» Brief:
Return verbatim the run of lines that opens with the line holding "Given: Click Wahbi Khazri's name" and closes with the last line of the records.

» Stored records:
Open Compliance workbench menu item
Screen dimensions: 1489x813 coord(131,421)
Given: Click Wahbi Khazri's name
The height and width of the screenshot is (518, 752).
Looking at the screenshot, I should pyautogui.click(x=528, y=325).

» Result below:
Given: Click Wahbi Khazri's name
The height and width of the screenshot is (518, 752).
Looking at the screenshot, I should pyautogui.click(x=528, y=325).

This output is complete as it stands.